# Official Twist The Web Competition?



## IMSLOW1097 (Jul 1, 2013)

Hi,
I was thinking that since so many people use TTW, someday in the near future we could get a delegate to make an official competition on there. competitions can be incredibly hard to reach sometimes, and making an official online competition once or twice a year could make a solution to that problem. We could set up registration limits (like 50 people for the whole competition, etc.), schedules, and make a sort of heat sheet so that certain people go at certain times. wouldn't that be cool? 
-Aaron


----------



## ben1996123 (Jul 1, 2013)

no


----------



## Wassili (Jul 1, 2013)

trust me, it's gonna fail.


----------



## Youcuber2 (Jul 1, 2013)

I think it'd be cool, but in the times I've been on ttw, I've seen quite a few people cheat. I think if this were going to happen, some sort of video record would be needed too.


----------



## IMSLOW1097 (Jul 1, 2013)

Youcuber2 said:


> I think it'd be cool, but in the times I've been on ttw, I've seen quite a few people cheat. I think if this were going to happen, some sort of video record would be needed too.



yeah, i agree....i don't know how that would work per se.


----------



## Username (Jul 1, 2013)

Just wouldn't work.


----------



## Wassili (Jul 1, 2013)

50 people is too much. Some people will be afk, others will have to leave during the competition, etc. Plus I can imagine going through every single person's video, checking to see if they had the right times and that they had no DNF's, +2's, etc.


----------



## stevecho816 (Jul 1, 2013)

Sounds like a cool idea. But keyboard timer and the easy scrambles...


----------



## ben1996123 (Jul 1, 2013)

can you trust people to use less than 15 seconds of inspection, not turn the cube in inspection, use a stackmat timer (which dosent even work with ttw), not be listening to music, not have alg sheets on their screen at the same time, not use cube explorer, use a competition legal cube, give themselves +2s or DNFs, not look under the blindfold and scramble correctly?

also the scrambles suck


----------



## qqwref (Jul 1, 2013)

You're kidding, right?
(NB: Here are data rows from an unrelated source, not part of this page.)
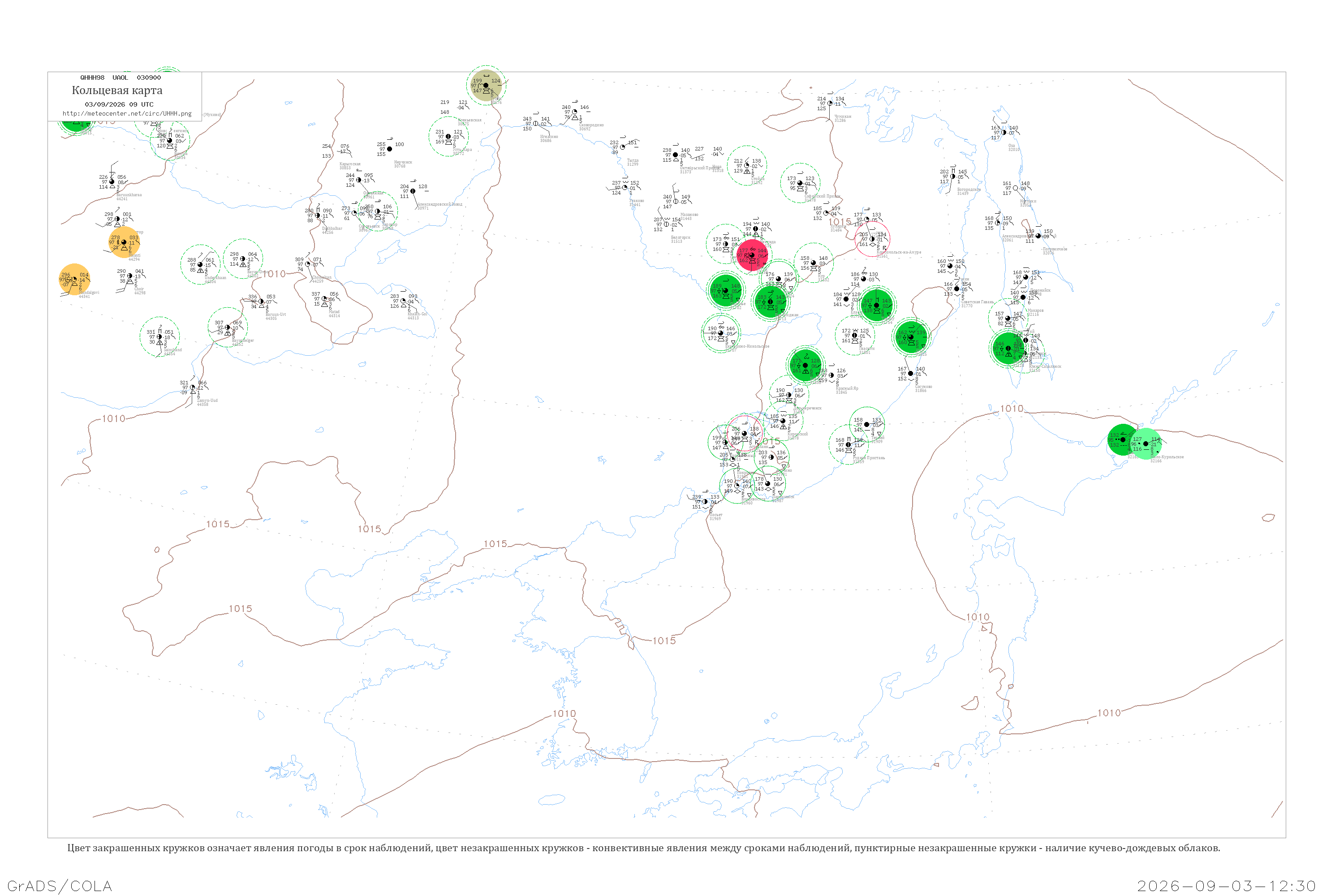
Task: Click the red outlined circle at Комсомольск-на-Амуре
Action: [x=872, y=239]
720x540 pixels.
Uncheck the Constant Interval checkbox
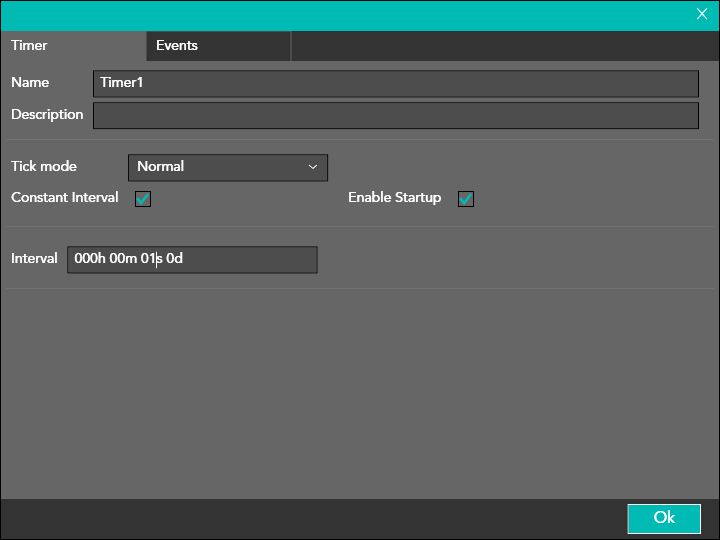coord(143,199)
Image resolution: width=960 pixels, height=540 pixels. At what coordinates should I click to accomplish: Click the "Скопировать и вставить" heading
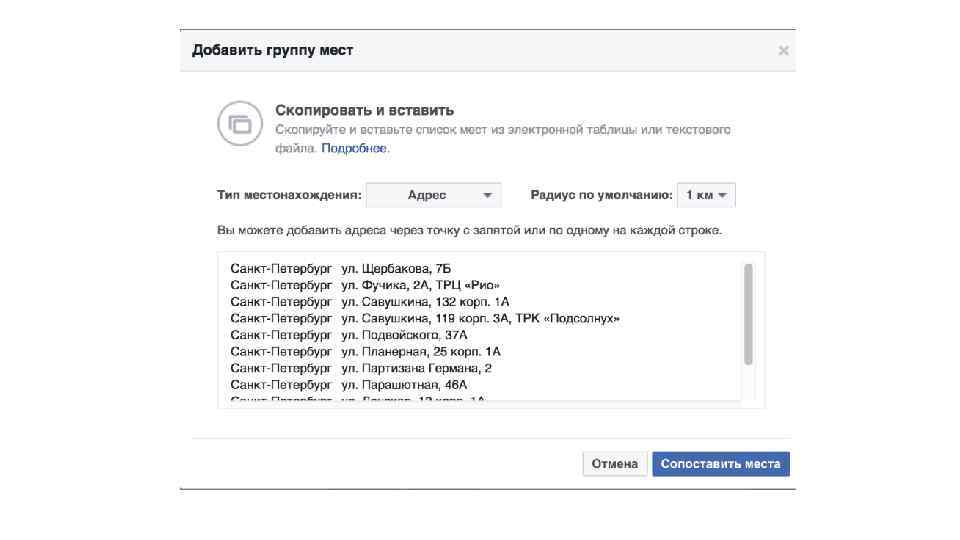point(365,110)
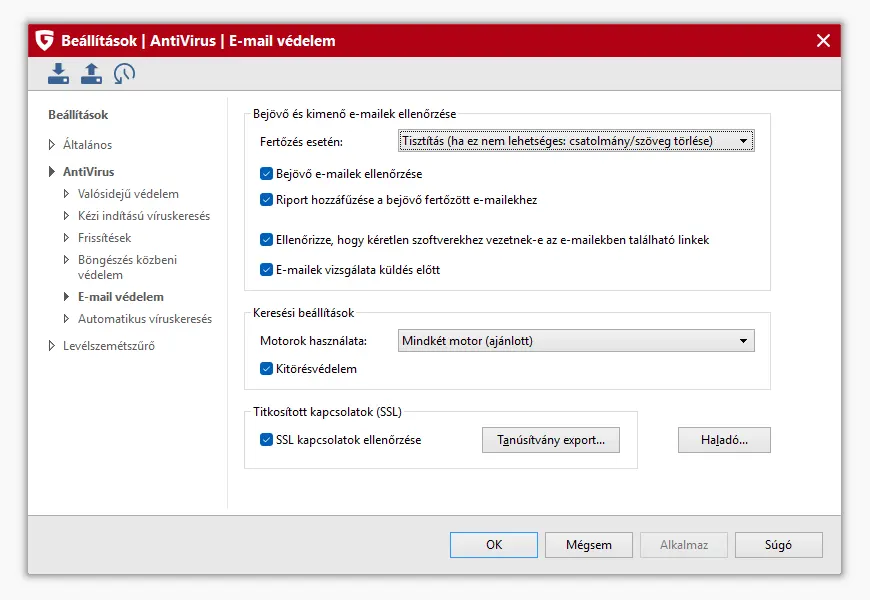Open the Fertőzés esetén dropdown list
The width and height of the screenshot is (870, 600).
(x=575, y=141)
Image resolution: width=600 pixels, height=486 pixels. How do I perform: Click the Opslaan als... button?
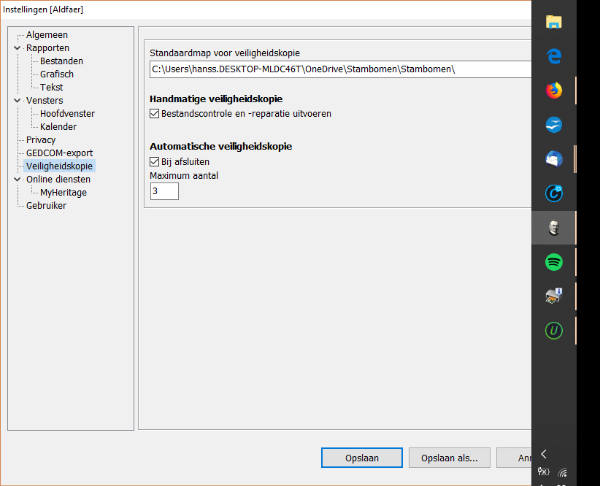click(x=450, y=457)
You want people to press the spacebar whenever they feel like it and then put the times into the WCA database?


----------



## god of rubic 2 (Jul 1, 2013)

It would be pretty awesome, but it would be incredibly unreliable.


----------



## applemobile (Jul 1, 2013)

I just got a 4.41. WR nao plox.


----------



## mDiPalma (Jul 1, 2013)

Well, although *this* idea may be impractical, it brings to mind something else.

There are many people that live in small towns far away from any location where a large competition (Nationals, Worlds) would ever take place. They will likely never be able to attend the competition because the venue is too far to travel.
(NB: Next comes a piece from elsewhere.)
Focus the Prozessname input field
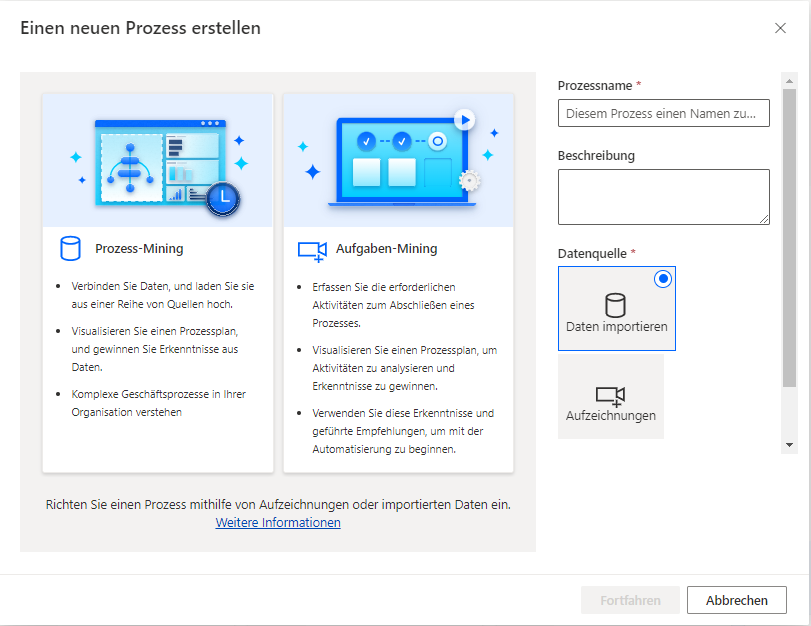811x626 pixels. click(x=663, y=113)
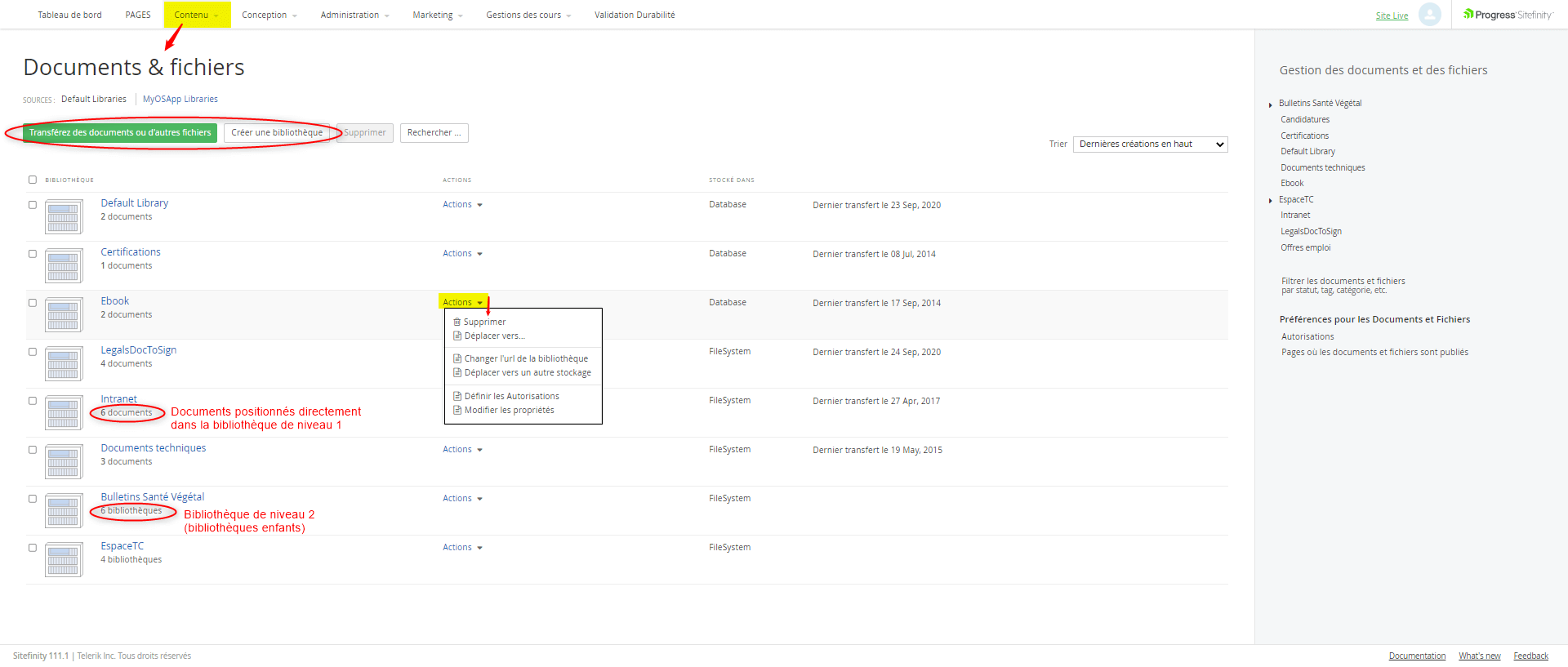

So, it may seem reasonable to host large competitions like those at multiple smaller venues at once. For example, US Nationals could occur in New York, Ohio, Georgia, California, Texas, and Utah all at once.

Worlds could occur similarly on various continents all at once.

This would decrease the amount of competitors per venue, decrease travel costs for delegates, competitors, and equipment, decrease the venue size minimum, and decrease the individual cost per venue.

Of course the schedule would need to be strictly adhered to if the same scrambles were to be used.

Just a thought.


----------



## ilikecubing (Jul 1, 2013)

@OP fail idea


----------



## DrKorbin (Jul 1, 2013)

mDiPalma said:


> idea



Interesting idea. But it can be ruined by timezones. One city may start a discipline in the late night hour or very early in the morning.
Besides, I think it is harder to find several venues than one.


----------



## KongShou (Jul 1, 2013)

DrKorbin said:


> Interesting idea. But it can be ruined by timezones. One city may start a discipline in the late night hour or very early in the morning.
> Besides, I think it is harder to find several venues than one.



in future we should have stadium built for cubing, like the maracana, or wembley, or birds nest. then venues will finally stop being a problem


----------



## rubikmaster (Jul 1, 2013)

I think it's obvious that the OP's idea is highly impracticable and could never succeed, but on the other side mDiPalma's idea is pretty interesting although it would also be hard to setup.


----------